La très belle réflexion d'un prêtre italien sur son blog déjà rencontré ici "La scure di Elia". Traduction de Anna.

>>> Cf. Pourquoi je reste dans l'Eglise

Après Hans Küng, cet article du remarquable blog «La Scure di Elia» - La Hache de Elie (que nous avons rencontré récemment: Rire pour ne pas pleurer ), tenu par un prêtre Italien, est une autre réponse à la question « Pourquoi il faut rester dans l’Eglise ». Très différente, évidemment, de celle apportée par le « théologien dissident »!

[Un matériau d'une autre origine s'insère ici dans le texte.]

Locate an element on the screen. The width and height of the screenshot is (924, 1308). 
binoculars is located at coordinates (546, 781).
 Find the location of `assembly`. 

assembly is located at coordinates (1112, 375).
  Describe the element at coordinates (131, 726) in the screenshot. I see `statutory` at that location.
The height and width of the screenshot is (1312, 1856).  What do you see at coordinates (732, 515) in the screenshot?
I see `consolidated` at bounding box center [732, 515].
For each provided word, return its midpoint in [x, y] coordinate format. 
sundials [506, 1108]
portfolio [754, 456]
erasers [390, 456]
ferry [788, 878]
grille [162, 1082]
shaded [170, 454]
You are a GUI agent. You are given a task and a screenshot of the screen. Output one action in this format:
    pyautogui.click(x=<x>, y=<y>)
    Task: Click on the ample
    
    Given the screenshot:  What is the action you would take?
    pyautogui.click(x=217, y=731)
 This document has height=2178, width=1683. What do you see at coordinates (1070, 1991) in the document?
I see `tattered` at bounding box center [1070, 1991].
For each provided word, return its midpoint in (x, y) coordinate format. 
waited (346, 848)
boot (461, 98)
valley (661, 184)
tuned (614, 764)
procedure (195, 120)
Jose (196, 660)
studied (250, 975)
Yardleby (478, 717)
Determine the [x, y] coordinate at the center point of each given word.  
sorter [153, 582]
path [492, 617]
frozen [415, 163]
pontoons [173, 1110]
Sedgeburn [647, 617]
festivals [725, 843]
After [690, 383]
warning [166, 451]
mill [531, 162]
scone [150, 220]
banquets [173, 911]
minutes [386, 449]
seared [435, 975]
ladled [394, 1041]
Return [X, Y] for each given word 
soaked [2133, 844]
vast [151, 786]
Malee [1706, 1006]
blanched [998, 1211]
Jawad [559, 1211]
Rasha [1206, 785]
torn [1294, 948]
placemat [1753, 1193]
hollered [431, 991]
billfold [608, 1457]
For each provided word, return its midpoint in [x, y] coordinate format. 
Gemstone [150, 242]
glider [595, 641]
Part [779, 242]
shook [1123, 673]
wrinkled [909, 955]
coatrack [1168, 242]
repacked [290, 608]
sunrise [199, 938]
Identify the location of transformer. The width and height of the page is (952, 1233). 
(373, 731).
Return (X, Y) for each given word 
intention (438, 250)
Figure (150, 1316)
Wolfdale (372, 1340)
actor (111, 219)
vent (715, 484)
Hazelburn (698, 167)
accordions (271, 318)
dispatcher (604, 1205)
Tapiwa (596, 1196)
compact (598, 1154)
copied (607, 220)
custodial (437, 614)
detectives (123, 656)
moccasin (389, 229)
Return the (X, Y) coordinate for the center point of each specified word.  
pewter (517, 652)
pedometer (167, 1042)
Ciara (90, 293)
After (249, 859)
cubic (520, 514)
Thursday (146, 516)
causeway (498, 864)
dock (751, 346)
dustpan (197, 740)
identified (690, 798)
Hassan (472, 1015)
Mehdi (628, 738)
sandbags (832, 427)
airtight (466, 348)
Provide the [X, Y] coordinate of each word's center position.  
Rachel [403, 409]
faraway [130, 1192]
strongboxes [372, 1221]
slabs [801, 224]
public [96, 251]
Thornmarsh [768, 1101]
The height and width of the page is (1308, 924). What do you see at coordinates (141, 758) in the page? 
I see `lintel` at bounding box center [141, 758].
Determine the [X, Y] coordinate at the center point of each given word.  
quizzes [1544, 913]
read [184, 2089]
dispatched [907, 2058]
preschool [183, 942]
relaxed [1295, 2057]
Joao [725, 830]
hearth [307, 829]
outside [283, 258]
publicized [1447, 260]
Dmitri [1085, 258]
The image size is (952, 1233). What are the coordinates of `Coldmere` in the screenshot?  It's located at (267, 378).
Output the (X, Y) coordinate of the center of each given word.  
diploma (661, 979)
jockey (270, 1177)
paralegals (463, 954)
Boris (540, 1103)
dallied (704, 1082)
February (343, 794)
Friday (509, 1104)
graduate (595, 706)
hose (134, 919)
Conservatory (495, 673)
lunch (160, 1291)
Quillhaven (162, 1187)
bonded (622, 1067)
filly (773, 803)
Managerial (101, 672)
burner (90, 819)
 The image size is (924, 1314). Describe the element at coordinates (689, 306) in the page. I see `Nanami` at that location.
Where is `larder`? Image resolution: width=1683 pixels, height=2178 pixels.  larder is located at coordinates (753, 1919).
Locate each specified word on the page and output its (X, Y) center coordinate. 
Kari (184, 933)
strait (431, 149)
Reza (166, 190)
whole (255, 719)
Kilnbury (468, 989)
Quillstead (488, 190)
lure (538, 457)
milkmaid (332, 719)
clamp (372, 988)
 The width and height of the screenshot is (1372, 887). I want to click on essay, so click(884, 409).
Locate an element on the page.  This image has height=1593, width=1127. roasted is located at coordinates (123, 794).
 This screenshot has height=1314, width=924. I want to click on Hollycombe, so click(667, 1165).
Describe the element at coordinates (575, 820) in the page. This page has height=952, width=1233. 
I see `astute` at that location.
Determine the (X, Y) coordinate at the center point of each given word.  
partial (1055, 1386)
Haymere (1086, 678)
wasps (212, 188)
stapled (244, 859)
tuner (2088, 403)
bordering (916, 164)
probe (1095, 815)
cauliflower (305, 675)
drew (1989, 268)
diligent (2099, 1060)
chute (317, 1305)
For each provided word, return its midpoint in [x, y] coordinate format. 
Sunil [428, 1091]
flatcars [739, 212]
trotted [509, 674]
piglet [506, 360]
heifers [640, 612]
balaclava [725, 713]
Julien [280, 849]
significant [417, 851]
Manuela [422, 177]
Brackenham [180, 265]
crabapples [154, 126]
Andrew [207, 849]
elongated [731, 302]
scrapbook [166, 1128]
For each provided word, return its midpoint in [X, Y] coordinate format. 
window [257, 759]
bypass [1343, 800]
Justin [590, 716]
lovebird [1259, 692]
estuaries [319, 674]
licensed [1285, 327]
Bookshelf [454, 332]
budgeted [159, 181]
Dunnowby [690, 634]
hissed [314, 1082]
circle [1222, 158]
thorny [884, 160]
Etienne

On recherche peuple nouveau

http://lascuredielia.blogspot.it

Que cela soit écrit pour la génération future: et le peuple à nouveau créé chantera le Seigneur (Psaume 102 [101], 19)

* * *

Je le sais bien, les jérémiades ne plaisent à personne.
Le fait est que le pauvre Jérémie (bible.catholique.org/livre-de-jeremie) avait raison, mais sa vocation particulière fut de parler pour ne pas être écouté - même pas après la catastrophe. Malgré cela il resta fidèlement avec ce qui survivait d'Israël défait et errant, pour ne pas l'abandonner à son destin, et, avec son peuple obstiné et en dépit du verdict divin contraire, il émigra en Egypte, où ses traces se perdirent (mais pas ses paroles, qui demeurèrent un avertissement précieux pour le futur, pourvu qu'on veuille les écouter). Comme il l’avait lui-même prophétisé, quelques années plus tard Nabuchodonosor arriva jusqu'[à Jérusalem]: la soumission spontanée prêchée par Jérémie et obstinément refusée par ses compatriotes fut finalement imposée par la force. Il aurait probablement convenu à tous de l'écouter depuis le début…

Quel intérêt peuvent avoir pour nous ces antiques histoires bibliques? Celui de toute l'Histoire Sainte: notre salut éternel.
Plus que quiconque, un ministre de l'Église doit s'interroger sur ce qu'une telle histoire enseigne, afin de pouvoir prendre ses décisions.
Qu'adviendra-t-il du peuple errant et rebelle si les Ministres de Dieu décidés à faire Sa volonté l'abandonnent? Si Moïse, Élie ou Jérémie avaient fait de même, comment le peuple élu aurait-il survécu?…et où le Fils de l'Homme se serait-il incarné?… et par où l'Église aurait-elle germé?
La parole divine nous invite au contraire à sortir hors du camp, en portant, après Jésus, son opprobre (cf. Lettre aux Hébreux, 13, 13). Tout comme Il a consommé son sacrifice rédempteur hors de la Ville Sainte, qui l'avait rejeté en tant que Messie, de même celui qui Le suit fidèlement devrait se dissocier explicitement de ce monde ecclésial qui Le renie en actes et en paroles.
Mais comment continuer, ensuite, à guider et soutenir les catholiques fidèles et ceux qui, pourtant si réfractaires aujourd'hui, chercheront de l'aide quand le châtiment arrivera?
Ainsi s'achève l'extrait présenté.